■ INFORMATION
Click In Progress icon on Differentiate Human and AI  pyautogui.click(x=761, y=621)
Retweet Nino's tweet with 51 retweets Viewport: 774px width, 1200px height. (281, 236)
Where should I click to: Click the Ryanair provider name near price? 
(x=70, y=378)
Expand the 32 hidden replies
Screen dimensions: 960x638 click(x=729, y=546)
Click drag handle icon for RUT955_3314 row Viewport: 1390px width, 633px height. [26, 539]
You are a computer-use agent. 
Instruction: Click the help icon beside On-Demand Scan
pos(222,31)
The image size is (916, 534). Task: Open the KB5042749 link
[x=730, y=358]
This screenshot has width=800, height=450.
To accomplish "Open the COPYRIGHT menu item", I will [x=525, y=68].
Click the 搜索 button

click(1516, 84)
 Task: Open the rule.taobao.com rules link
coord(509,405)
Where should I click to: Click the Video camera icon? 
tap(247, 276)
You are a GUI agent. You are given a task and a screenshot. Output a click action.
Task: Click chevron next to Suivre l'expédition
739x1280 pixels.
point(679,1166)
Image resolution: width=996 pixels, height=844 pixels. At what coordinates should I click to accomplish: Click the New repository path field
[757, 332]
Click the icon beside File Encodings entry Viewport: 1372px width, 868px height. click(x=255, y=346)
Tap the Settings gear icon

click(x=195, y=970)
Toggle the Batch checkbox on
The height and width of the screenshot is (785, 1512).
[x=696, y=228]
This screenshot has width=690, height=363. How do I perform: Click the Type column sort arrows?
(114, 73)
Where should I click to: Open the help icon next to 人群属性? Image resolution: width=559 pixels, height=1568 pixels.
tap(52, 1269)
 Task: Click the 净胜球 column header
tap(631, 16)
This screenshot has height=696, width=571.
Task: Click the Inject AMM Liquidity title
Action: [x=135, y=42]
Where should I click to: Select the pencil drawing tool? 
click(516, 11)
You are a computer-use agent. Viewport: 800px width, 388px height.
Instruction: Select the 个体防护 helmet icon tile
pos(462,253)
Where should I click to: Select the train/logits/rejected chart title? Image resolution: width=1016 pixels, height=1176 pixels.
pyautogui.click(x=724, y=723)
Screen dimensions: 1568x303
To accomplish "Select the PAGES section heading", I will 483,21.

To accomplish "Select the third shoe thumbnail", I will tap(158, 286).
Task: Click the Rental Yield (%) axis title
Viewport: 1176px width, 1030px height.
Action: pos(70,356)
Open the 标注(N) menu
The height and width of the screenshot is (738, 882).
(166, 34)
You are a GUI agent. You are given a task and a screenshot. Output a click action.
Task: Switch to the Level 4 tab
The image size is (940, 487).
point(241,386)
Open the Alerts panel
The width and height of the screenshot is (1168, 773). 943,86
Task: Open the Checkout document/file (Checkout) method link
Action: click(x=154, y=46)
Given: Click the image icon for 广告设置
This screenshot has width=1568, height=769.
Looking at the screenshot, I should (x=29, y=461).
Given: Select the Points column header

■ TASK GOAL
Print out each record above exactly, with nothing omitted.

■ RESPONSE TO THE EXERCISE
Click In Progress icon on Differentiate Human and AI  pyautogui.click(x=761, y=621)
Retweet Nino's tweet with 51 retweets Viewport: 774px width, 1200px height. (281, 236)
Where should I click to: Click the Ryanair provider name near price? 
(x=70, y=378)
Expand the 32 hidden replies
Screen dimensions: 960x638 click(x=729, y=546)
Click drag handle icon for RUT955_3314 row Viewport: 1390px width, 633px height. [26, 539]
You are a computer-use agent. 
Instruction: Click the help icon beside On-Demand Scan
pos(222,31)
The image size is (916, 534). Task: Open the KB5042749 link
[x=730, y=358]
This screenshot has width=800, height=450.
To accomplish "Open the COPYRIGHT menu item", I will [x=525, y=68].
Click the 搜索 button

click(1516, 84)
 Task: Open the rule.taobao.com rules link
coord(509,405)
Where should I click to: Click the Video camera icon? 
tap(247, 276)
You are a GUI agent. You are given a task and a screenshot. Output a click action.
Task: Click chevron next to Suivre l'expédition
739x1280 pixels.
point(679,1166)
Image resolution: width=996 pixels, height=844 pixels. At what coordinates should I click to accomplish: Click the New repository path field
[757, 332]
Click the icon beside File Encodings entry Viewport: 1372px width, 868px height. click(x=255, y=346)
Tap the Settings gear icon

click(x=195, y=970)
Toggle the Batch checkbox on
The height and width of the screenshot is (785, 1512).
[x=696, y=228]
This screenshot has width=690, height=363. How do I perform: Click the Type column sort arrows?
(114, 73)
Where should I click to: Open the help icon next to 人群属性? Image resolution: width=559 pixels, height=1568 pixels.
tap(52, 1269)
 Task: Click the 净胜球 column header
tap(631, 16)
This screenshot has height=696, width=571.
Task: Click the Inject AMM Liquidity title
Action: [x=135, y=42]
Where should I click to: Select the pencil drawing tool? 
click(516, 11)
You are a computer-use agent. Viewport: 800px width, 388px height.
Instruction: Select the 个体防护 helmet icon tile
pos(462,253)
Where should I click to: Select the train/logits/rejected chart title? Image resolution: width=1016 pixels, height=1176 pixels.
pyautogui.click(x=724, y=723)
Screen dimensions: 1568x303
To accomplish "Select the PAGES section heading", I will 483,21.

To accomplish "Select the third shoe thumbnail", I will tap(158, 286).
Task: Click the Rental Yield (%) axis title
Viewport: 1176px width, 1030px height.
Action: pos(70,356)
Open the 标注(N) menu
The height and width of the screenshot is (738, 882).
(166, 34)
You are a GUI agent. You are given a task and a screenshot. Output a click action.
Task: Switch to the Level 4 tab
The image size is (940, 487).
point(241,386)
Open the Alerts panel
The width and height of the screenshot is (1168, 773). 943,86
Task: Open the Checkout document/file (Checkout) method link
Action: click(x=154, y=46)
Given: Click the image icon for 广告设置
This screenshot has width=1568, height=769.
Looking at the screenshot, I should (x=29, y=461).
Given: Select the Points column header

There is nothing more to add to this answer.